LISTED ENTRIES:
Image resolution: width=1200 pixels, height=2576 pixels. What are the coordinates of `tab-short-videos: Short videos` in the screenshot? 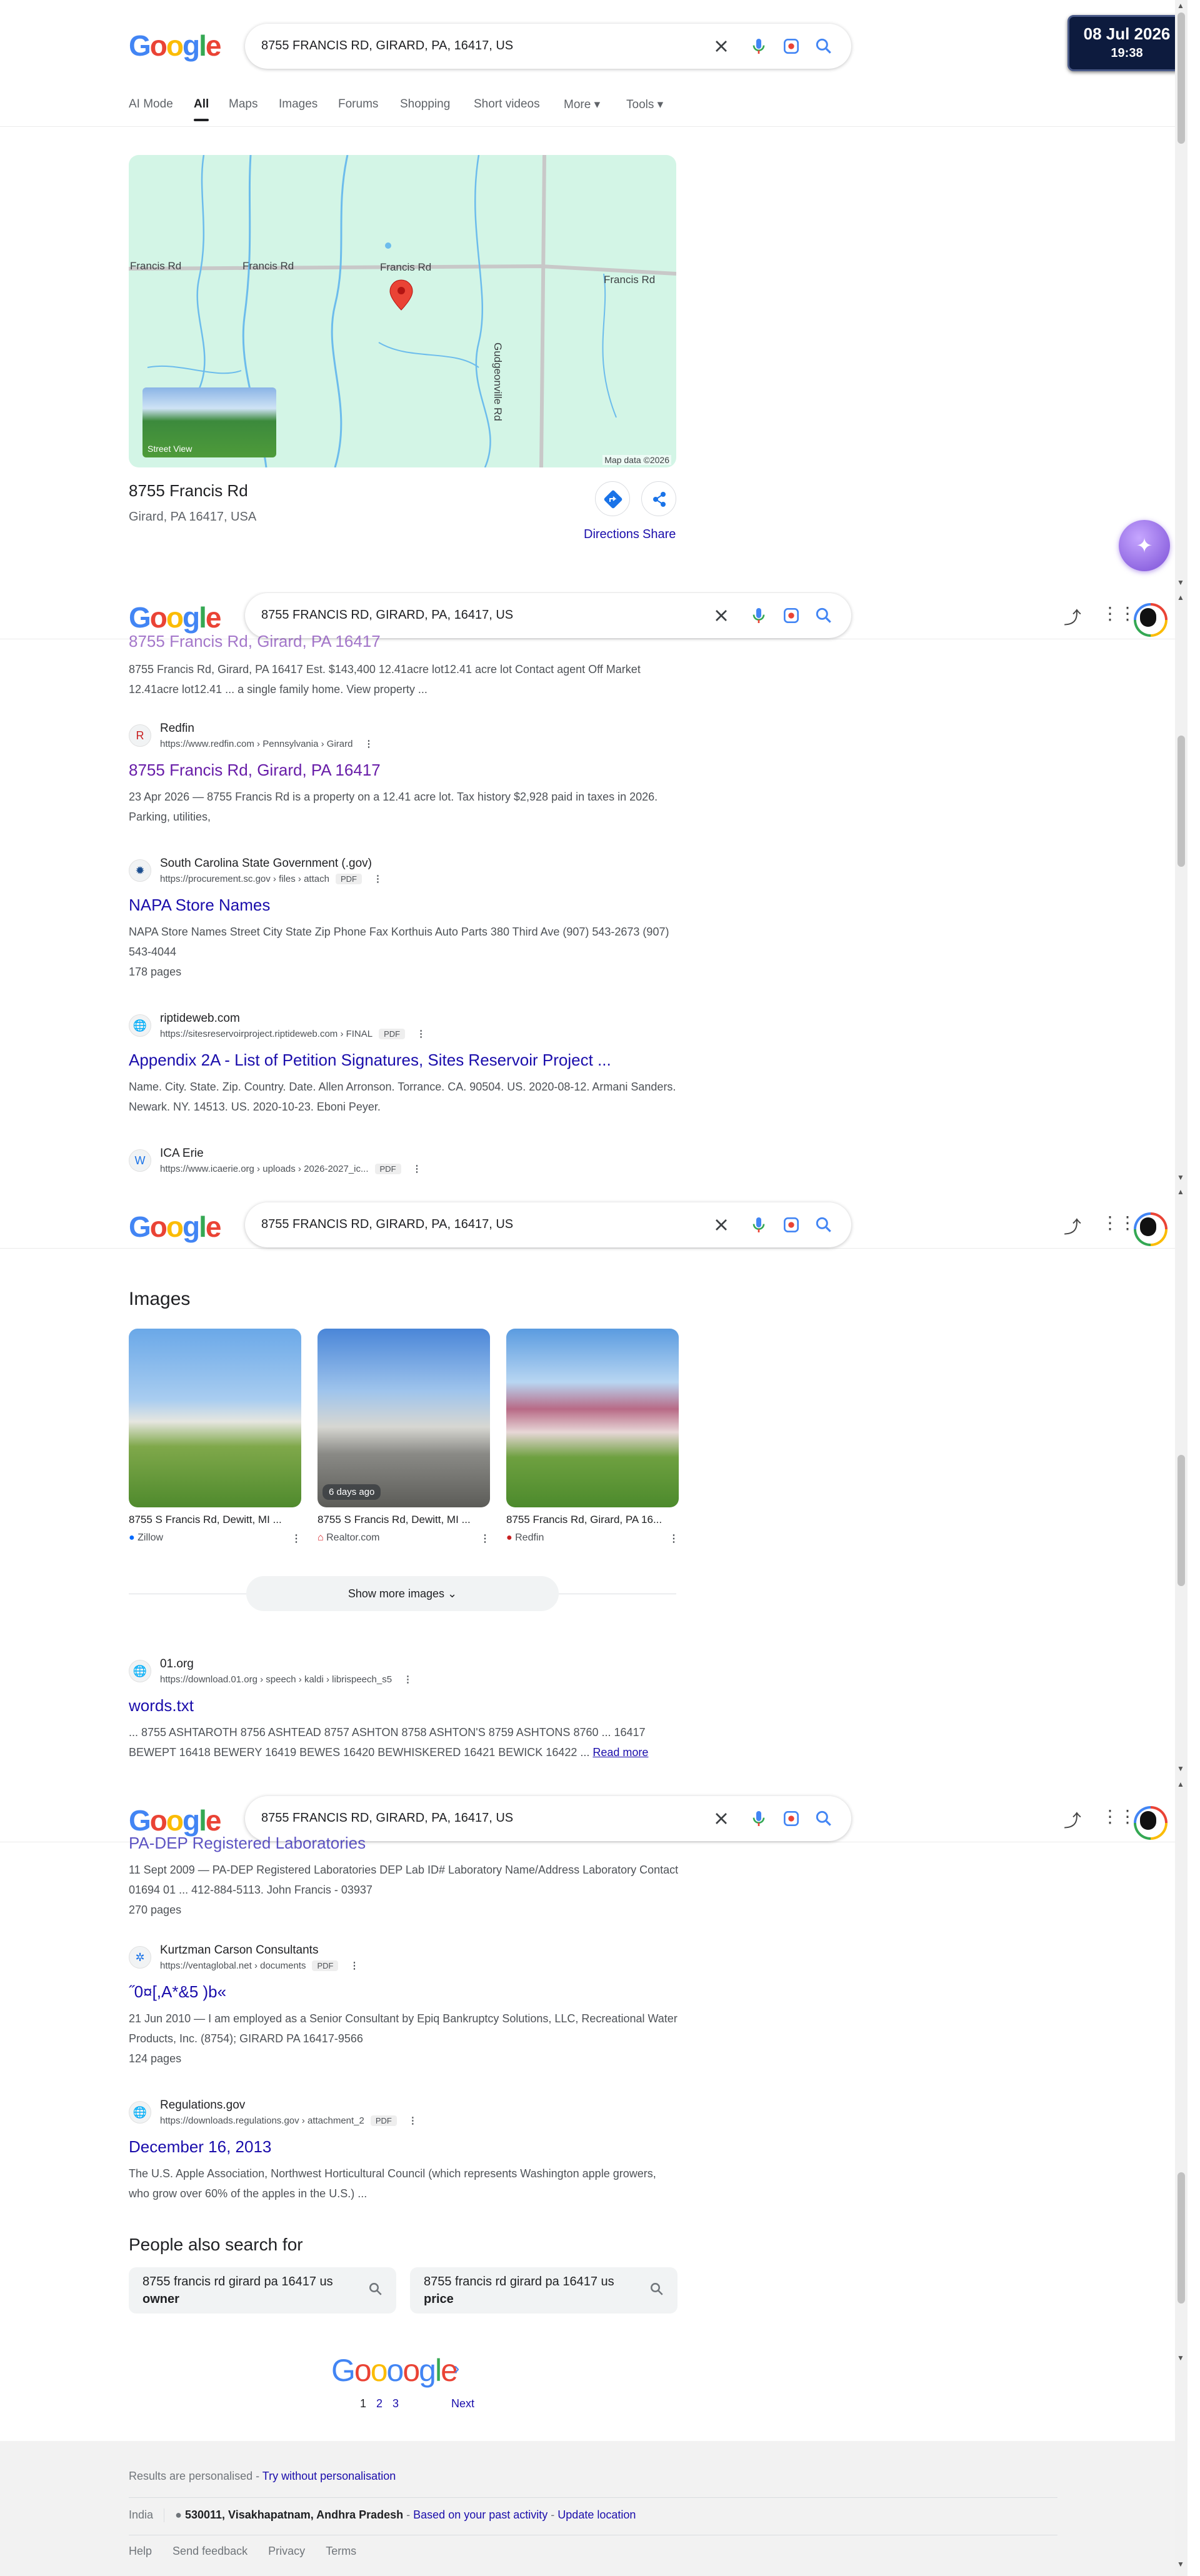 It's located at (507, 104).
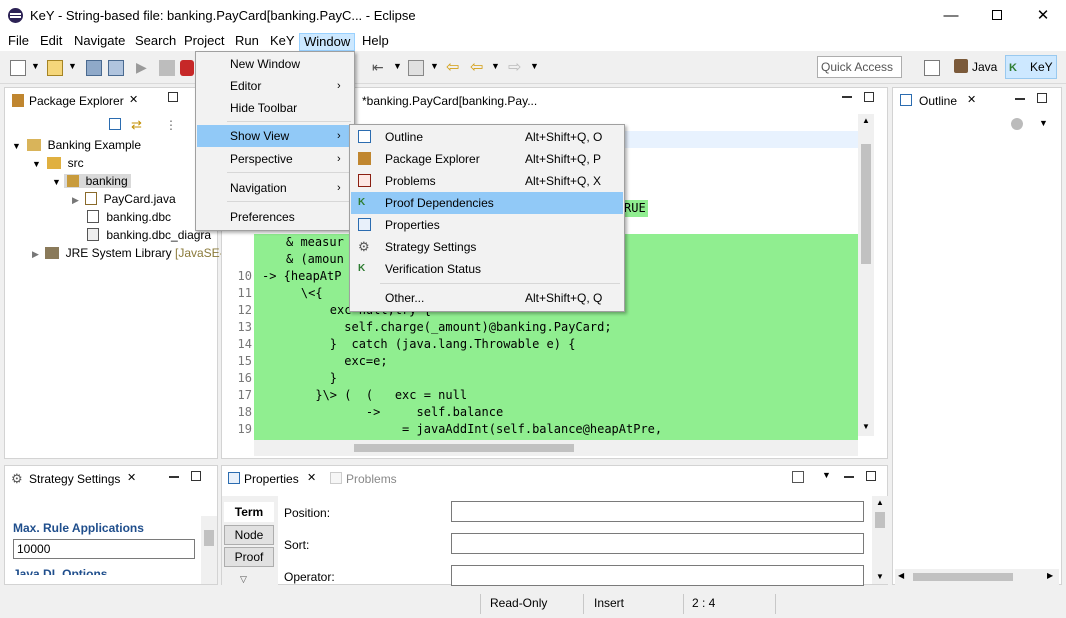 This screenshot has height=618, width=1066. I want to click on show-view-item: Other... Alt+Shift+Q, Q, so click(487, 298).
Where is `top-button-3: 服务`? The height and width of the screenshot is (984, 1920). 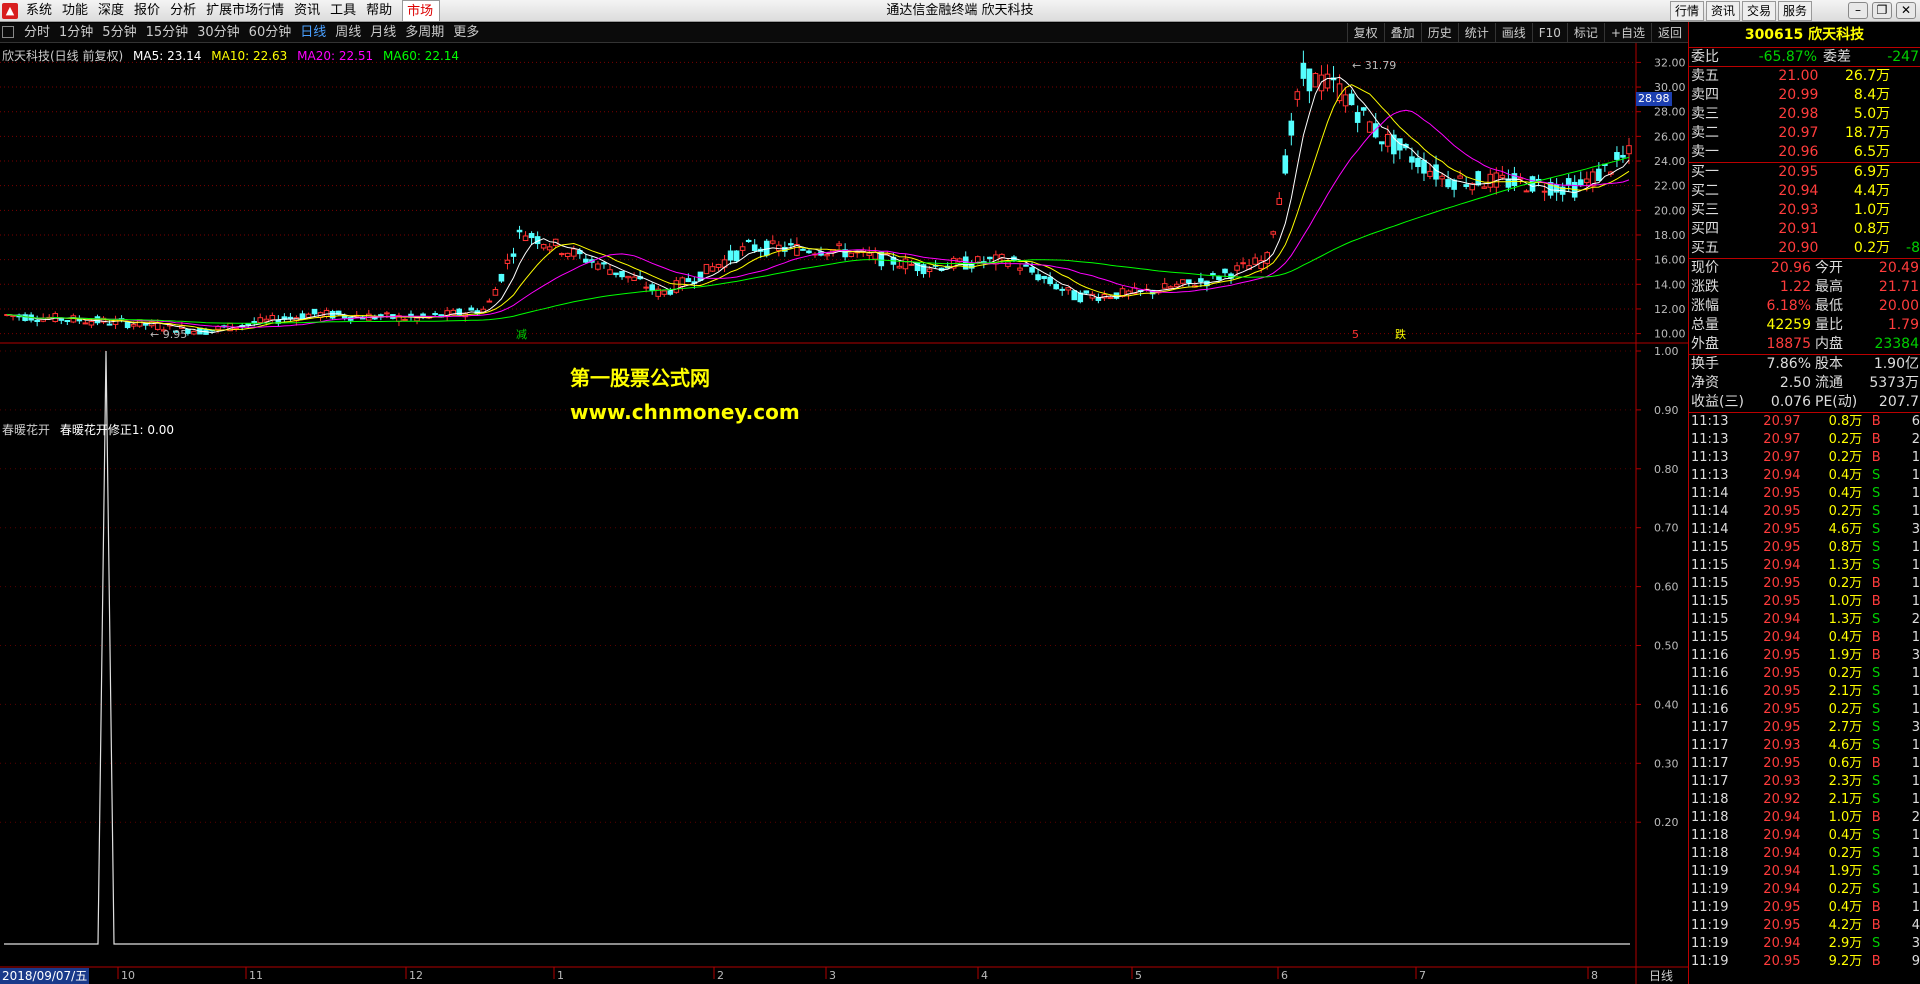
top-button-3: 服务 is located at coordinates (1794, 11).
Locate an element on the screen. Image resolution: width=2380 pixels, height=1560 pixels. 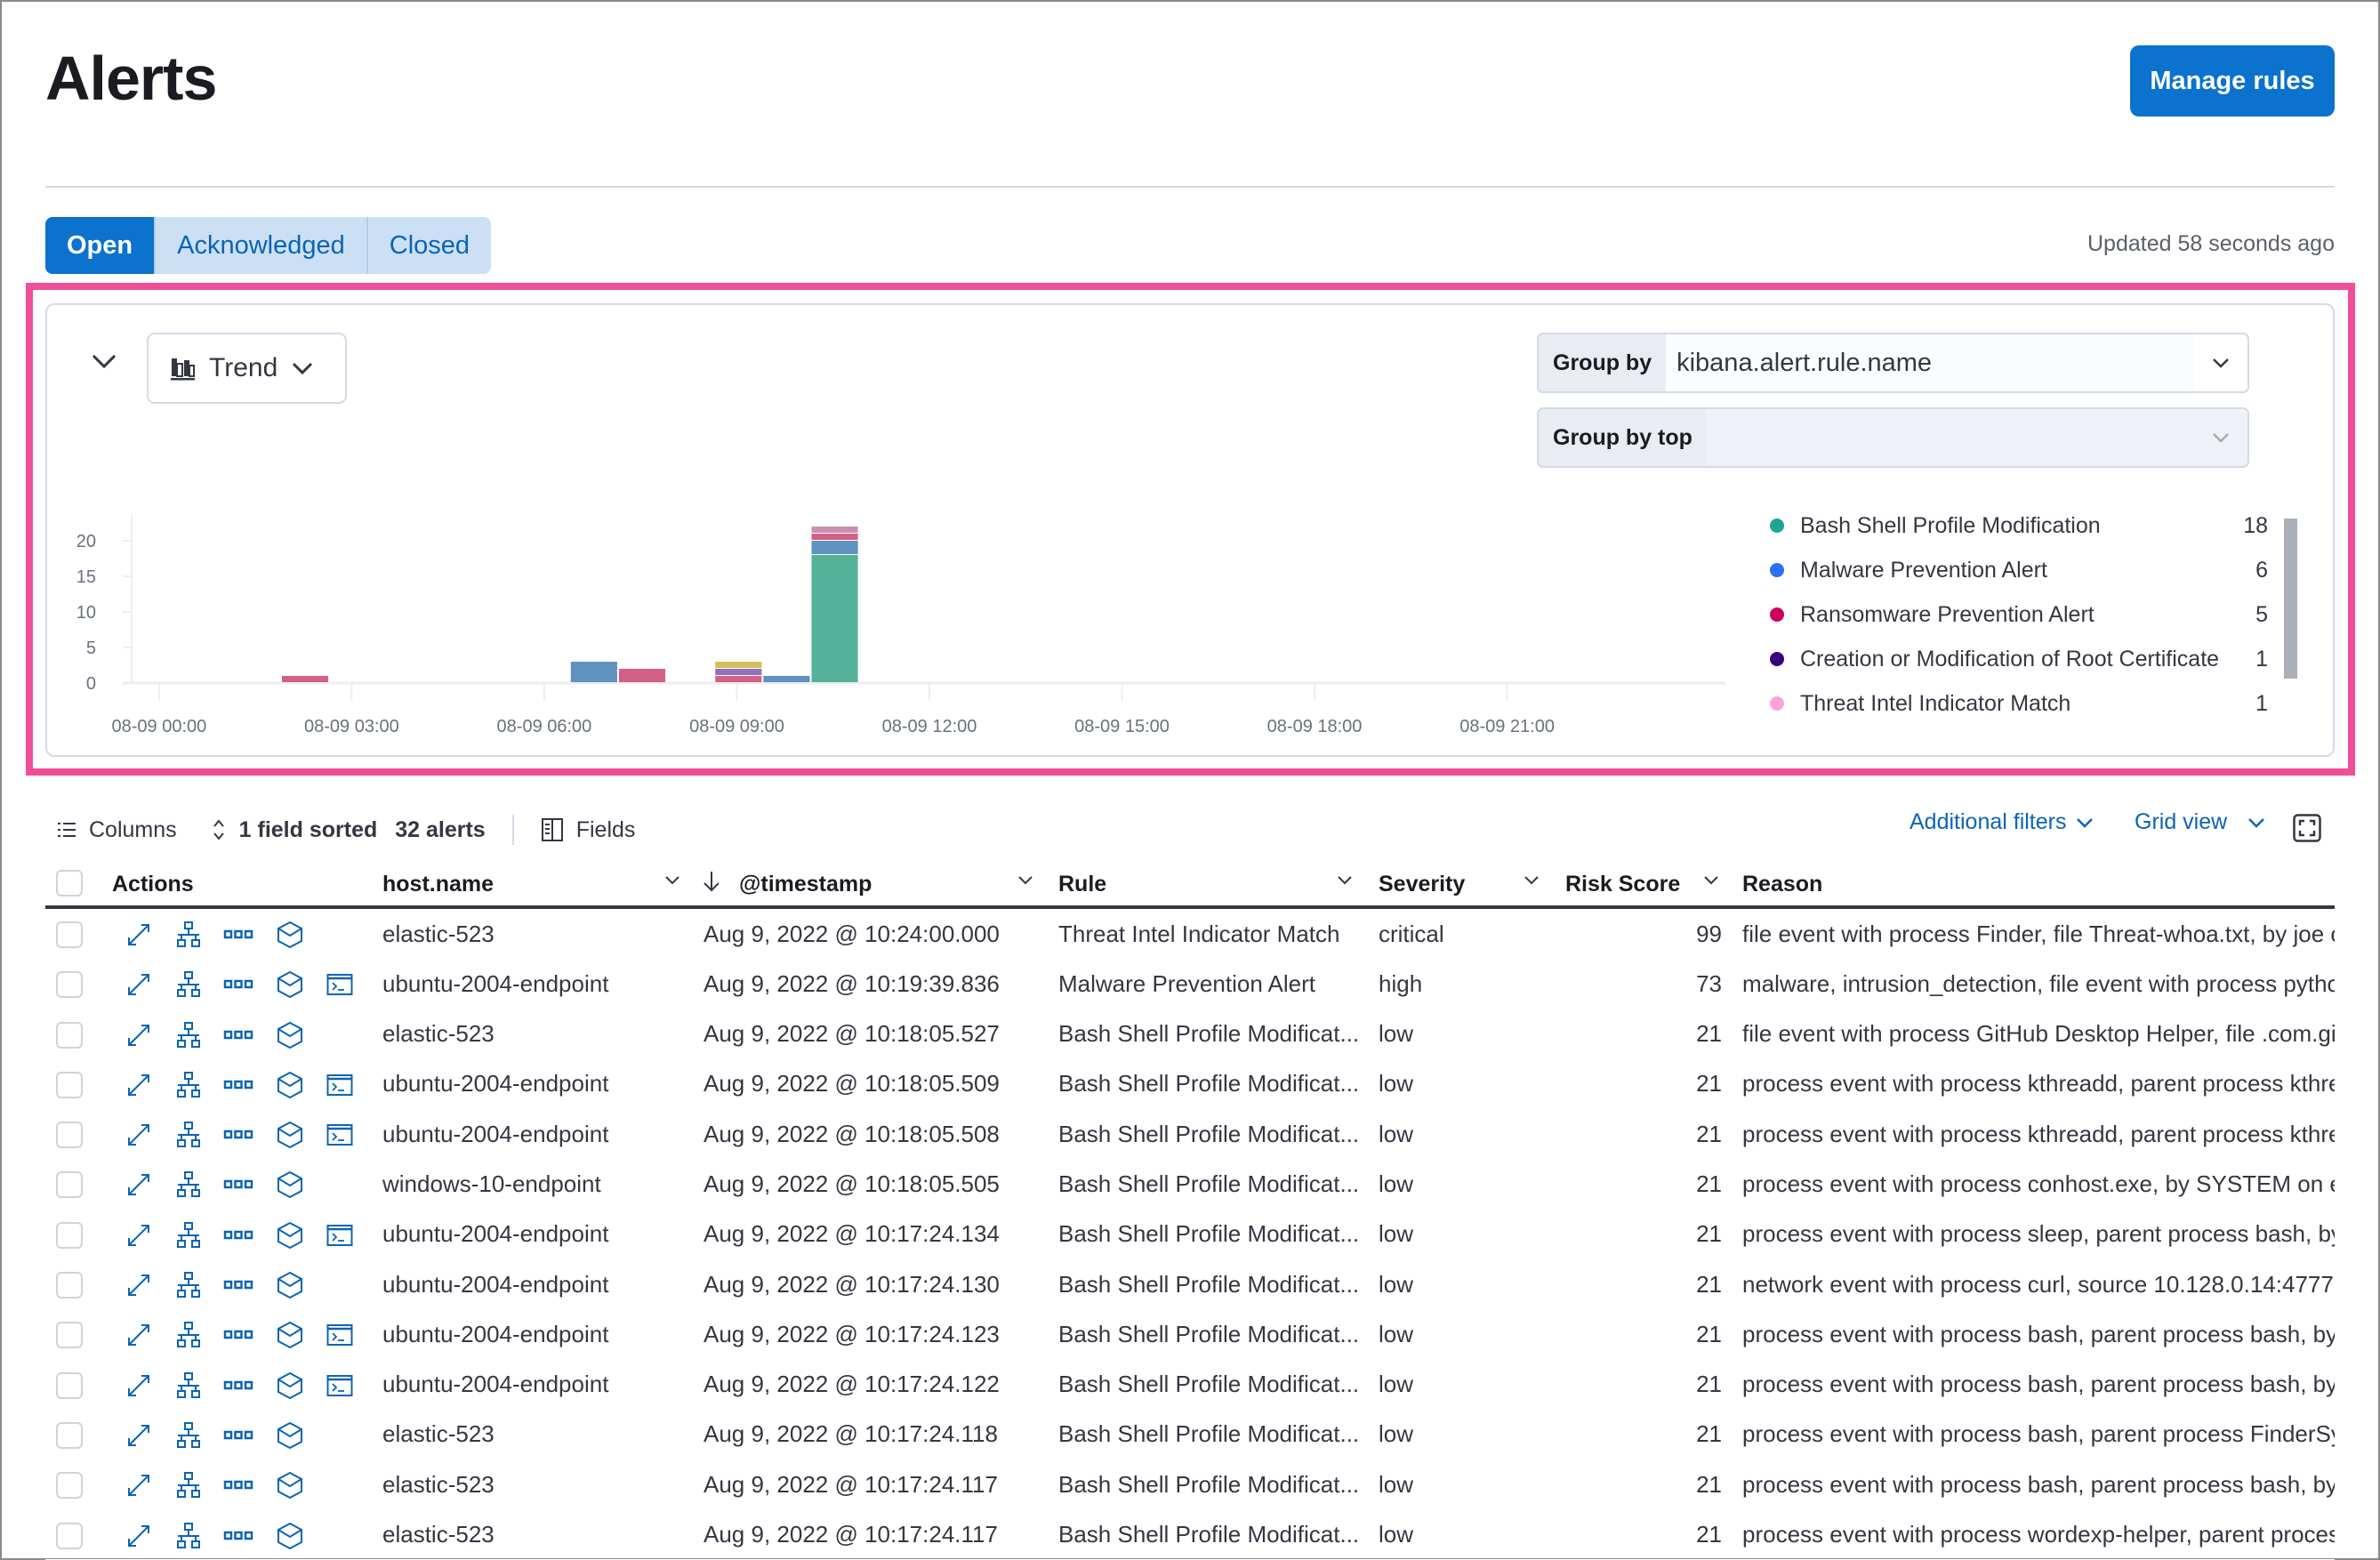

EXERCISE INSTRUCTIONS:
Present the material as a Markdown table with the columns Row and Line, starting at the line that contains "is (984, 1920)." and ending at the final line of the material. Omit blank lines and leave the pictures out.

RESULT FOR THIS TASK:
| Row | Line |
|---|---|
| 1 | Where is `top-button-3: 服务`? The height and width of the screenshot is (984, 1920).  |
| 2 | top-button-3: 服务 is located at coordinates (1794, 11). |
| 3 | Locate an element on the screen. Image resolution: width=2380 pixels, height=1560 pixels.  |